- [Work instruction]: Give back the whole listing below exactly.

- [Data provided]:
=== Section Start ===
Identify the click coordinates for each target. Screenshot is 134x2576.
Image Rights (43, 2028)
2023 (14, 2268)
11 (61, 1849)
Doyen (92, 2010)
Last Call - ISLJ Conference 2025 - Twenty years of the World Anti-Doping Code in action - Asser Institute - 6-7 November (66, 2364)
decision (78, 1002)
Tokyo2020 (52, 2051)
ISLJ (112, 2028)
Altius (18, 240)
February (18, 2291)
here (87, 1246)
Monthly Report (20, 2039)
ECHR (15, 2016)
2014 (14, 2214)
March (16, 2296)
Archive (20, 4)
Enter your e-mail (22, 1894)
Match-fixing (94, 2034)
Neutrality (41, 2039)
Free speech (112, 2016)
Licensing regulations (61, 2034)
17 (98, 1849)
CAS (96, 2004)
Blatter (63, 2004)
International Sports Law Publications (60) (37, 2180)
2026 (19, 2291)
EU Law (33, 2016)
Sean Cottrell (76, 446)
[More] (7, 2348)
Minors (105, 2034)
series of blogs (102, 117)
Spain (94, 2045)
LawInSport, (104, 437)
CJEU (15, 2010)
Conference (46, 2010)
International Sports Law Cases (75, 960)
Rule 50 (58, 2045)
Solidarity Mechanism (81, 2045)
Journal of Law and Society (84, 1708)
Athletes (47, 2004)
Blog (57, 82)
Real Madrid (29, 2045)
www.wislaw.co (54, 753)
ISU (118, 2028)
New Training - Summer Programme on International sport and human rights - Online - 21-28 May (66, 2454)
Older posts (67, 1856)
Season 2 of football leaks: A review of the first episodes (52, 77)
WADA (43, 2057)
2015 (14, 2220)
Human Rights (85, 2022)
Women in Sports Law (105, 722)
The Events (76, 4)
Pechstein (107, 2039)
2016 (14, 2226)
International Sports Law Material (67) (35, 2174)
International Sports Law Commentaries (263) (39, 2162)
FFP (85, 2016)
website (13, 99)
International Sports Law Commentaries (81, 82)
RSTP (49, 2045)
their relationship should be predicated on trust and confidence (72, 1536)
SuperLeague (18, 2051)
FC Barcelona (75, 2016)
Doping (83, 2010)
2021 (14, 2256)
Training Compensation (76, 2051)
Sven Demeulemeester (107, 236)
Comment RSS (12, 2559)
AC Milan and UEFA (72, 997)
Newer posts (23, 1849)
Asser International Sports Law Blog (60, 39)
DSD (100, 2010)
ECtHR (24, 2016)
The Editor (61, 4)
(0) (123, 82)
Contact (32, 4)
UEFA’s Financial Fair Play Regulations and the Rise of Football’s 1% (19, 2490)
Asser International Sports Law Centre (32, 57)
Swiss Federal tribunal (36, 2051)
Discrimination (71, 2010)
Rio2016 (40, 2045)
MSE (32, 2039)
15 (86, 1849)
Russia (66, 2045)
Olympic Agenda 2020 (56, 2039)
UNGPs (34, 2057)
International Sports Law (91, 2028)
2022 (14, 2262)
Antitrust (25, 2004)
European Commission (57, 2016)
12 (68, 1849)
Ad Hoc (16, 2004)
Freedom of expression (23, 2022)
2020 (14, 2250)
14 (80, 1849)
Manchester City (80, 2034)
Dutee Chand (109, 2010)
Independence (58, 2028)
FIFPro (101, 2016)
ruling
=== Section End ===
- [Task output]:
Identify the click coordinates for each target. Screenshot is 134x2576.
Image Rights (43, 2028)
2023 (14, 2268)
11 (61, 1849)
Doyen (92, 2010)
Last Call - ISLJ Conference 2025 - Twenty years of the World Anti-Doping Code in action - Asser Institute - 6-7 November (66, 2364)
decision (78, 1002)
Tokyo2020 (52, 2051)
ISLJ (112, 2028)
Altius (18, 240)
February (18, 2291)
here (87, 1246)
Monthly Report (20, 2039)
ECHR (15, 2016)
2014 (14, 2214)
March (16, 2296)
Archive (20, 4)
Enter your e-mail (22, 1894)
Match-fixing (94, 2034)
Neutrality (41, 2039)
Free speech (112, 2016)
Licensing regulations (61, 2034)
17 (98, 1849)
CAS (96, 2004)
Blatter (63, 2004)
International Sports Law Publications (60) (37, 2180)
2026 (19, 2291)
EU Law (33, 2016)
Sean Cottrell (76, 446)
[More] (7, 2348)
Minors (105, 2034)
series of blogs (102, 117)
Spain (94, 2045)
LawInSport, (104, 437)
CJEU (15, 2010)
Conference (46, 2010)
International Sports Law Cases (75, 960)
Rule 50 (58, 2045)
Solidarity Mechanism (81, 2045)
Journal of Law and Society (84, 1708)
Athletes (47, 2004)
Blog (57, 82)
Real Madrid (29, 2045)
www.wislaw.co (54, 753)
ISU (118, 2028)
New Training - Summer Programme on International sport and human rights - Online - 21-28 May (66, 2454)
Older posts (67, 1856)
Season 2 of football leaks: A review of the first episodes (52, 77)
WADA (43, 2057)
2015 (14, 2220)
Human Rights (85, 2022)
Women in Sports Law (105, 722)
The Events (76, 4)
Pechstein (107, 2039)
2016 (14, 2226)
International Sports Law Material (67) (35, 2174)
International Sports Law Commentaries (263) (39, 2162)
FFP (85, 2016)
website (13, 99)
International Sports Law Commentaries (81, 82)
RSTP (49, 2045)
their relationship should be predicated on trust and confidence (72, 1536)
SuperLeague (18, 2051)
FC Barcelona (75, 2016)
Doping (83, 2010)
2021 (14, 2256)
Training Compensation (76, 2051)
Sven Demeulemeester (107, 236)
Comment RSS (12, 2559)
AC Milan and UEFA (72, 997)
Newer posts (23, 1849)
Asser International Sports Law Blog (60, 39)
DSD (100, 2010)
ECtHR (24, 2016)
The Editor (61, 4)
(0) (123, 82)
Contact (32, 4)
UEFA’s Financial Fair Play Regulations and the Rise of Football’s 1% (19, 2490)
Asser International Sports Law Centre (32, 57)
Swiss Federal tribunal (36, 2051)
Discrimination (71, 2010)
Rio2016 (40, 2045)
MSE (32, 2039)
15 (86, 1849)
Russia (66, 2045)
Olympic Agenda 2020 (56, 2039)
UNGPs (34, 2057)
International Sports Law (91, 2028)
2022 (14, 2262)
Antitrust (25, 2004)
European Commission (57, 2016)
12 (68, 1849)
Ad Hoc (16, 2004)
Freedom of expression (23, 2022)
2020 (14, 2250)
14 (80, 1849)
Manchester City (80, 2034)
Dutee Chand (109, 2010)
Independence (58, 2028)
FIFPro (101, 2016)
ruling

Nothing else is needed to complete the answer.